A lifestyle changes may help ease your fatigue To help boost your energy levels and overall health:
- drink enough fluids to stay hydrated
- practice healthy eating habits
- exercise on a regular basis
- get enough sleep
- avoid known stressors
- avoid a work or social schedule that’s overly demanding
- take part in relaxing activities, such as yoga
- abstain from alcohol, tobacco, and other illicit drugs
It’s also important to follow your doctor’s recommended treatment plan for any diagnosed health conditions. If left untreated, fatigue can take a toll on your physical and emotional well-being.
There are lots of alternative treatments for chronic fatigue syndrome. These range from acupuncture, chiropractic, therapeutic massage to nutritional supplements & diet, homeopathy, herbal remedies, and people get different degrees of relief from them.
Let's investigate some of them.
Your doctor or health care provider might recommend that you try acupuncture, gentle massage, deep breathing, relaxation therapy, yoga or tai chi. The goal is to boost your energy, curb pain, or ease some of your other symptoms.
Some studies show that acupuncture could reduce both mental and physical fatigue and depression in people who have ME/CFS. Researchers have done some experiments where researchers compare one treatment to another or to no treatment at all. They found that certain types of massage, including tui na (a type of Chinese massage) might help with some symptoms like depression, fatigue, pain, and insomnia.
"Mindfulness-based" stress reduction, which combines deep breathing and meditation, could help reduce anxiety and other symptoms and improve quality of life in general, according to a few studies.
Several studies have found that a particular kind of talk therapy called cognitive behavioral therapy (CBT) might reduce your symptoms. It can also help with the depression, stress, and anxiety that often go along with chronic fatigue syndrome.
Some research has shown that graded exercise therapy can help reduce symptoms of ME/CFE and improve stamina. This is a form of physical therapy that starts out with very little exercise and slowly adds more over time. The goal is to stop before you get tired, then go a little longer each time.

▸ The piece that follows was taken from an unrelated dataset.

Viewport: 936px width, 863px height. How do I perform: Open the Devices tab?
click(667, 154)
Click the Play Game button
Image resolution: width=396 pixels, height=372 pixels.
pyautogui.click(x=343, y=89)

Homeopathy intervention can be very effective in treating CFS, but it is important to remember that in most chronic fatigue cases it is highly likely that more than one remedy will be needed on different occasions. CFS is a serious and disabling illness, causing varying degrees of disability. In the past it has not always been given much recognition as a severe illness – mainly by doctors, it must be said – probably because the direct causes and pathology of CFS are not really known. To help patients with this illness more than one approach will usually will be needed, homeopathy being one, as well as physiotherapy and psychological treatments. Support groups can be useful.
Fatigue especially if it is a chronic can completely interrupt/ interfere with your life, leaving you too tired to do even the most basic things for yourself and your family. There is no magic bullet but changes to lifestyle and the incorporation of some alternative therapies could be just what you are looking for.